*Task inputs*:
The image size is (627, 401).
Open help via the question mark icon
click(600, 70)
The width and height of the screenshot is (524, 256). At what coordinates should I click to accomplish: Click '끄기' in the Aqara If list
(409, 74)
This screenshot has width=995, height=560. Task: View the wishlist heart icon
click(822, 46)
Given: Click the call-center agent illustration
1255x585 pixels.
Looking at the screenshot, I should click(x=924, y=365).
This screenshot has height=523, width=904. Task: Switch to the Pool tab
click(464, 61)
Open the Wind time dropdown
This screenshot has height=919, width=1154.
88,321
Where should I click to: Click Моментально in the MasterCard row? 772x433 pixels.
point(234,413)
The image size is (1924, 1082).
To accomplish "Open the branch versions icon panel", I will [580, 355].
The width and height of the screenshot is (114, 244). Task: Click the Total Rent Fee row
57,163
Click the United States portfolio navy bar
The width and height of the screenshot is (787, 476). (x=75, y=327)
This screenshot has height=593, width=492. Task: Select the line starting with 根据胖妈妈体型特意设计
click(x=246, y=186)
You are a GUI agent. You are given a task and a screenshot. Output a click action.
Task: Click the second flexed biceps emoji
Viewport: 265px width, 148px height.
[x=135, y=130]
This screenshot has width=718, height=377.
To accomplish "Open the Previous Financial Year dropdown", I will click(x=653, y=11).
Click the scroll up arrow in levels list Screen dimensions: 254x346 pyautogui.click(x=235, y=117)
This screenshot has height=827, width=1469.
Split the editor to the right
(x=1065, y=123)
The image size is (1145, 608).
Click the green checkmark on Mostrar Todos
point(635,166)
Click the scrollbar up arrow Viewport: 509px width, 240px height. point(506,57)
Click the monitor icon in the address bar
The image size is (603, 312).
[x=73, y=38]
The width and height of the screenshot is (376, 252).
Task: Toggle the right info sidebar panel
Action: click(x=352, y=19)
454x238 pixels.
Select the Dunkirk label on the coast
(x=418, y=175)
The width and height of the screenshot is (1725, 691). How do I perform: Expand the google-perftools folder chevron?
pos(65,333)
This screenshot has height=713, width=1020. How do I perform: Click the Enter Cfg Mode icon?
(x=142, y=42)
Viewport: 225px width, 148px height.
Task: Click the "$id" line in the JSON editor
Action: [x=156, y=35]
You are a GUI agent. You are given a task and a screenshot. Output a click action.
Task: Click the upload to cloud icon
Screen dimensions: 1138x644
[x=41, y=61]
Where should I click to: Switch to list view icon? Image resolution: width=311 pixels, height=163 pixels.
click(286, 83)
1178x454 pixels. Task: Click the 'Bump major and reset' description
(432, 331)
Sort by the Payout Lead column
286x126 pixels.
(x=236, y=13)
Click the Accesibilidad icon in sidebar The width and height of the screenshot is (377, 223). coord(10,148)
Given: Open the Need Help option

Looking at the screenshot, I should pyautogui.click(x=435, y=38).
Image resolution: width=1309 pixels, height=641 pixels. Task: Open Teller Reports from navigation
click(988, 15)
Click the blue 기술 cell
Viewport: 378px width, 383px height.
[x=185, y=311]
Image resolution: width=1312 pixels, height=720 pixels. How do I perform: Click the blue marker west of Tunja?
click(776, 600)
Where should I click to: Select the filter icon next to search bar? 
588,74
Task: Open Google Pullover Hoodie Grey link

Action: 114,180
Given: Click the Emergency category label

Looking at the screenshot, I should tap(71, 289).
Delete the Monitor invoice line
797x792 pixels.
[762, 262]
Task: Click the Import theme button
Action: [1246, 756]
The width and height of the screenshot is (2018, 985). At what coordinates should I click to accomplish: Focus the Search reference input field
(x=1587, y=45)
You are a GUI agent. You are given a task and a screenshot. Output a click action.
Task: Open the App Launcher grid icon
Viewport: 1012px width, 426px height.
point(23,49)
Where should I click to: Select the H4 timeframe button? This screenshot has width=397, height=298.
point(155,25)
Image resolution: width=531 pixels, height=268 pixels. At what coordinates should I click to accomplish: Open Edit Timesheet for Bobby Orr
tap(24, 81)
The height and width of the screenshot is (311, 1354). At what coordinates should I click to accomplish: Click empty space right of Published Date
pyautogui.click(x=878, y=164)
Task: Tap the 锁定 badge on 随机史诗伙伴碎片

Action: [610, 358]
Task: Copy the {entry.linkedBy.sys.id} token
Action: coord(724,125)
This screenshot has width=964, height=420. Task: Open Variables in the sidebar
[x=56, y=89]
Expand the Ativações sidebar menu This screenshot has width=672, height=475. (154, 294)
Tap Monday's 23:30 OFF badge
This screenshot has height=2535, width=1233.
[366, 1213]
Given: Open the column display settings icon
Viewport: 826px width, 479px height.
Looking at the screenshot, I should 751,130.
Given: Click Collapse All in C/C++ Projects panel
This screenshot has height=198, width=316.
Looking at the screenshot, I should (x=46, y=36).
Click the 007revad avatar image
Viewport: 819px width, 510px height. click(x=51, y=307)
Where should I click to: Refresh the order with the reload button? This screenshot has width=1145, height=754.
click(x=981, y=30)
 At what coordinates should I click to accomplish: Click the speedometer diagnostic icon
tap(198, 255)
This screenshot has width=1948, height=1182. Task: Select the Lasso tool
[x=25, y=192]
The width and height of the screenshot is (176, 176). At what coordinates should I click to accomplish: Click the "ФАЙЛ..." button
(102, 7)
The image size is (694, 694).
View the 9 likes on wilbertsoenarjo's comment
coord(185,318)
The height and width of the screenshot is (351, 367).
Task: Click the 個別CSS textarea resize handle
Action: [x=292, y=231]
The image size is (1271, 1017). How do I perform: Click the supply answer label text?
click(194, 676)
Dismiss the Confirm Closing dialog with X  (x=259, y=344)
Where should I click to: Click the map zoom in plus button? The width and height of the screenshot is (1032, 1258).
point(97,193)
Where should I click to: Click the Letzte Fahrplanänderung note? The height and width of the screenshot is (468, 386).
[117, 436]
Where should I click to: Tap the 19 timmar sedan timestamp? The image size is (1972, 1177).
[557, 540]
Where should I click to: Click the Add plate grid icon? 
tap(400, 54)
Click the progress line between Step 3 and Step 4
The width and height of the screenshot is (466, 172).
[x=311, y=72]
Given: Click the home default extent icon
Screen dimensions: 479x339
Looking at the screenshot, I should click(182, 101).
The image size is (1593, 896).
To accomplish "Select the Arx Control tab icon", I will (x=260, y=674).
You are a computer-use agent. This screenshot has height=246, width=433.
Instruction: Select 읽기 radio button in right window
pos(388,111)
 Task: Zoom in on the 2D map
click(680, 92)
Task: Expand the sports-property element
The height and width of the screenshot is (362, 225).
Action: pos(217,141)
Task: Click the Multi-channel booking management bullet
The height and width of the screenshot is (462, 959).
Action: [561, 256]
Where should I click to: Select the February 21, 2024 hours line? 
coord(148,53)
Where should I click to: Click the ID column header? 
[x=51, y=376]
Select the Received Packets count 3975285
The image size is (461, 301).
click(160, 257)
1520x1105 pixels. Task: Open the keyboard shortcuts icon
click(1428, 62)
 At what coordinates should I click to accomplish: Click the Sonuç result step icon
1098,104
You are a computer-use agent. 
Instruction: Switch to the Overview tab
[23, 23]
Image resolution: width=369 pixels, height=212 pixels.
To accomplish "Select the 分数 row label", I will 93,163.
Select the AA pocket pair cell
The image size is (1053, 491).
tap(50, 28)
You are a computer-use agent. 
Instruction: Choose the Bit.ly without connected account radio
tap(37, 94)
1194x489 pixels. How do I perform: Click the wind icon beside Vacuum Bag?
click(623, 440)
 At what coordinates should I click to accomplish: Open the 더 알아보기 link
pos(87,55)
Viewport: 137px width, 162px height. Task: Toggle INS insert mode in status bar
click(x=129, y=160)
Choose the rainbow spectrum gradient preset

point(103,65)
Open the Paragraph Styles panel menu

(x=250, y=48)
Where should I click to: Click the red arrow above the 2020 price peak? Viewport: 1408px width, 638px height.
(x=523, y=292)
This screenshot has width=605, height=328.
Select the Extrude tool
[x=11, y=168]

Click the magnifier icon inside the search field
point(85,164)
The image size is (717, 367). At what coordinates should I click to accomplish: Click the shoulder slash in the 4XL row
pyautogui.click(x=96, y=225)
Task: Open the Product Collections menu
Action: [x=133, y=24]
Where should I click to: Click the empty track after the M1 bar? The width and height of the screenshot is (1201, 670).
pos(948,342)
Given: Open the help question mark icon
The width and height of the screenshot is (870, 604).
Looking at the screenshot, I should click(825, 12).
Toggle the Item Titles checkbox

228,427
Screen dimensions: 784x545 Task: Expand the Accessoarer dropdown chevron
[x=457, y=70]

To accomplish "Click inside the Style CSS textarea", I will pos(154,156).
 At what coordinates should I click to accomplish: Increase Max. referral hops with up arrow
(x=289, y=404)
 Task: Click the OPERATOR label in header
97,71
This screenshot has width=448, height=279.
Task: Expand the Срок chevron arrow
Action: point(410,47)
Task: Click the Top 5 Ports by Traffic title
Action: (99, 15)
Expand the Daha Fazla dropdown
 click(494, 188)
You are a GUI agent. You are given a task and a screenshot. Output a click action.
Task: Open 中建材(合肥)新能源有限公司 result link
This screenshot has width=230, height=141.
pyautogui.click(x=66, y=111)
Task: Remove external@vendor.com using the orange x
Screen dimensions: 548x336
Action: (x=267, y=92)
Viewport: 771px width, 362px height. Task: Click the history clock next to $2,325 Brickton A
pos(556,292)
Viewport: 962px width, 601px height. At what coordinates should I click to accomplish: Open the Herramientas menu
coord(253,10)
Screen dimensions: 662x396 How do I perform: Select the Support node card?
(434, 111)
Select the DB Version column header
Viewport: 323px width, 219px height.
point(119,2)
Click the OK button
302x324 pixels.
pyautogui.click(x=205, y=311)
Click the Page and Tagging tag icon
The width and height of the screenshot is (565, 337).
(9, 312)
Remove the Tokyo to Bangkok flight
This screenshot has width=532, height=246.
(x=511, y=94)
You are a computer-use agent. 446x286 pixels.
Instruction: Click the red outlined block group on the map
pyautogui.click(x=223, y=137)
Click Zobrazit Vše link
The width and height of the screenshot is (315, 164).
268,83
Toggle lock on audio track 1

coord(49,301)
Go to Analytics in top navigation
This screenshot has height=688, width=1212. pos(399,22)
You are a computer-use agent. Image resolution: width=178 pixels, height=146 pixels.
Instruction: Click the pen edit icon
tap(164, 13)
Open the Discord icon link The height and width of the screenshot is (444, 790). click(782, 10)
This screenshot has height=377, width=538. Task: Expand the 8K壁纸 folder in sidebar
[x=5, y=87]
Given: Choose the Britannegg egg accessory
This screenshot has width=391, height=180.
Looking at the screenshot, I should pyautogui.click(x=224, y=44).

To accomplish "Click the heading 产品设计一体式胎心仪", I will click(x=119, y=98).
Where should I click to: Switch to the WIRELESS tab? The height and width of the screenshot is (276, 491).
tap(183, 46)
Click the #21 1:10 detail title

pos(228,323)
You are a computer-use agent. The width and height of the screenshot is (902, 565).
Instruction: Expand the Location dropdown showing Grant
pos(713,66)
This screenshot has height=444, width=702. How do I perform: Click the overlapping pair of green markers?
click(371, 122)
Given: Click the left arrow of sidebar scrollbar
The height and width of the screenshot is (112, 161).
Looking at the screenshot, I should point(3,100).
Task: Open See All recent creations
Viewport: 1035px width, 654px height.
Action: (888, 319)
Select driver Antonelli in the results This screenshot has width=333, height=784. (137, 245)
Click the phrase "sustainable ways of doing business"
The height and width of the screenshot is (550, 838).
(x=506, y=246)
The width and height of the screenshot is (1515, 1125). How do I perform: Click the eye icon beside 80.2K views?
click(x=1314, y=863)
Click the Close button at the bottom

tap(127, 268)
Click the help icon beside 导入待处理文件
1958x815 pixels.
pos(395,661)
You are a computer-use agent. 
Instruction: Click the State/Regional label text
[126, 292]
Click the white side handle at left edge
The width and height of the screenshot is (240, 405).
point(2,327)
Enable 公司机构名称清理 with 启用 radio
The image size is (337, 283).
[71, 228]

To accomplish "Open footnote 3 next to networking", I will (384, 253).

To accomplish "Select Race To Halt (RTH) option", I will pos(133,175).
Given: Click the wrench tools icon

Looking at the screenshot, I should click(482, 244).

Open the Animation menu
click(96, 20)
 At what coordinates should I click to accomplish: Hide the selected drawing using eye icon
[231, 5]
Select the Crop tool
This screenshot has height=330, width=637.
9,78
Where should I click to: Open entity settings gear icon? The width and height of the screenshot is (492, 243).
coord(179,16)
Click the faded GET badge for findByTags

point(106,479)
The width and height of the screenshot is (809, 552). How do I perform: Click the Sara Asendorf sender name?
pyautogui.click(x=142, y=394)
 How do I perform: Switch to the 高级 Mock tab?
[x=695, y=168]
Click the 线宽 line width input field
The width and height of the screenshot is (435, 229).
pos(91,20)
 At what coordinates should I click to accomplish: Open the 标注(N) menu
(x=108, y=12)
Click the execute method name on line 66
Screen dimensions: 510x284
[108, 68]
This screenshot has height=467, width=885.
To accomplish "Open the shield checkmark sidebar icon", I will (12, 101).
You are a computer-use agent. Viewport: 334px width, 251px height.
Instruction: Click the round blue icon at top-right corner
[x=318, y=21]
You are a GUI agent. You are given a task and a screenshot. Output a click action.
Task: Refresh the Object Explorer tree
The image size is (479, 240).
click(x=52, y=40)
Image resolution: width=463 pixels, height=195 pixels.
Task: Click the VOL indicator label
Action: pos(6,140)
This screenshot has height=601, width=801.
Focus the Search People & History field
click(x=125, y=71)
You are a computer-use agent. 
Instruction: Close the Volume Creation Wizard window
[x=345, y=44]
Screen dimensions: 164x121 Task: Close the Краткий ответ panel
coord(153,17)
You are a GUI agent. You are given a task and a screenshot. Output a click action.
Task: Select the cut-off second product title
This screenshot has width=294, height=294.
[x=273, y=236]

*Task goal*: Copy the entries above verbatim, from the line with "This screenshot has width=995, height=560." up to and including the line with "pos(65,333)".

*Solved exercise*:
This screenshot has width=995, height=560. Task: View the wishlist heart icon
click(822, 46)
Given: Click the call-center agent illustration
1255x585 pixels.
Looking at the screenshot, I should click(x=924, y=365).
This screenshot has height=523, width=904. Task: Switch to the Pool tab
click(464, 61)
Open the Wind time dropdown
This screenshot has height=919, width=1154.
88,321
Where should I click to: Click Моментально in the MasterCard row? 772x433 pixels.
point(234,413)
The image size is (1924, 1082).
To accomplish "Open the branch versions icon panel", I will [580, 355].
The width and height of the screenshot is (114, 244). Task: Click the Total Rent Fee row
57,163
Click the United States portfolio navy bar
The width and height of the screenshot is (787, 476). (x=75, y=327)
This screenshot has height=593, width=492. Task: Select the line starting with 根据胖妈妈体型特意设计
click(x=246, y=186)
You are a GUI agent. You are given a task and a screenshot. Output a click action.
Task: Click the second flexed biceps emoji
Viewport: 265px width, 148px height.
[x=135, y=130]
This screenshot has width=718, height=377.
To accomplish "Open the Previous Financial Year dropdown", I will click(x=653, y=11).
Click the scroll up arrow in levels list Screen dimensions: 254x346 pyautogui.click(x=235, y=117)
This screenshot has height=827, width=1469.
Split the editor to the right
(x=1065, y=123)
The image size is (1145, 608).
Click the green checkmark on Mostrar Todos
point(635,166)
Click the scrollbar up arrow Viewport: 509px width, 240px height. point(506,57)
Click the monitor icon in the address bar
The image size is (603, 312).
[x=73, y=38]
The width and height of the screenshot is (376, 252).
Task: Toggle the right info sidebar panel
Action: click(x=352, y=19)
454x238 pixels.
Select the Dunkirk label on the coast
(x=418, y=175)
The width and height of the screenshot is (1725, 691). How do I perform: Expand the google-perftools folder chevron?
pos(65,333)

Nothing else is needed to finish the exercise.